══ Entries shown
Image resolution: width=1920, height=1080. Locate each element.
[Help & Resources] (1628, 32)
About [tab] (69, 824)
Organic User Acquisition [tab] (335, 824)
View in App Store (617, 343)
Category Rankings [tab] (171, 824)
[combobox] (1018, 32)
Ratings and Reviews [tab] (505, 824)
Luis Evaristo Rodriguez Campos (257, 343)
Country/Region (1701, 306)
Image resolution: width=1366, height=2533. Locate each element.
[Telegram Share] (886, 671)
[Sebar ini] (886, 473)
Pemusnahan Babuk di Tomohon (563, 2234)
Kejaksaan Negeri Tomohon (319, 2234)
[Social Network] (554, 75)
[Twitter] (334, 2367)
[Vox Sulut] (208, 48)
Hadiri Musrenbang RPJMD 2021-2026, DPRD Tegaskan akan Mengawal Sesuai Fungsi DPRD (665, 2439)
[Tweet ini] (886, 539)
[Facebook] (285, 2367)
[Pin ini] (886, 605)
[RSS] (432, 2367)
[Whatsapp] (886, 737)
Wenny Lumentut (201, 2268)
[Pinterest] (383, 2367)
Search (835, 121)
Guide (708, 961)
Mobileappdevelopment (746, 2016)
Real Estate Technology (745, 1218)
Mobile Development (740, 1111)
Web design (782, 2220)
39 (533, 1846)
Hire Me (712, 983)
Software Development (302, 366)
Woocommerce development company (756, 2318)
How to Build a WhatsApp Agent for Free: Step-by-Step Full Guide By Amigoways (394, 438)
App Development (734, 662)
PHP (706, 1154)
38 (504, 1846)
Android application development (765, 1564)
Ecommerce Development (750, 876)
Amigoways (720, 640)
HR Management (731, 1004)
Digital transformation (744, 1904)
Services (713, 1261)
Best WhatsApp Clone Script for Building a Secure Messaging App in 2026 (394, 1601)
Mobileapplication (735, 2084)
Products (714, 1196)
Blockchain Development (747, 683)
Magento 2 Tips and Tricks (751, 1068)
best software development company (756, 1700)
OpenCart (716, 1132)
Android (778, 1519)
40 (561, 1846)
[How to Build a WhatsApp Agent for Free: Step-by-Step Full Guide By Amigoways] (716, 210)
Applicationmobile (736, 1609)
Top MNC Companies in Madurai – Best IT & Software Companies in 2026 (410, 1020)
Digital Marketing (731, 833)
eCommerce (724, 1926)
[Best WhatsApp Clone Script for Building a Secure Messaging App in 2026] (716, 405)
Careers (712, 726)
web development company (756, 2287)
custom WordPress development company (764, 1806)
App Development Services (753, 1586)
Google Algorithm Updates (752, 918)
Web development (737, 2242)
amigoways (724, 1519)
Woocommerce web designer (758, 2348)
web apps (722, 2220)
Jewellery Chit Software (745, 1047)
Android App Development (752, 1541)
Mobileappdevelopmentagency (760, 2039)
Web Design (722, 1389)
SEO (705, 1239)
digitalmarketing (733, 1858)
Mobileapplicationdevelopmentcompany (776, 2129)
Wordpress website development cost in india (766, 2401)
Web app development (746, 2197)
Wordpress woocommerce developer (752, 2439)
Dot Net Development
════
* **Task goal**:
If a line falls between the first line of the records and the line containing "[Sebar ini] (886, 473)", inclusive, repeat it exactly; leave out all others.

* **Written answer**:
Image resolution: width=1920, height=1080. Locate each element.
[Help & Resources] (1628, 32)
About [tab] (69, 824)
Organic User Acquisition [tab] (335, 824)
View in App Store (617, 343)
Category Rankings [tab] (171, 824)
[combobox] (1018, 32)
Ratings and Reviews [tab] (505, 824)
Luis Evaristo Rodriguez Campos (257, 343)
Country/Region (1701, 306)
Image resolution: width=1366, height=2533. Locate each element.
[Telegram Share] (886, 671)
[Sebar ini] (886, 473)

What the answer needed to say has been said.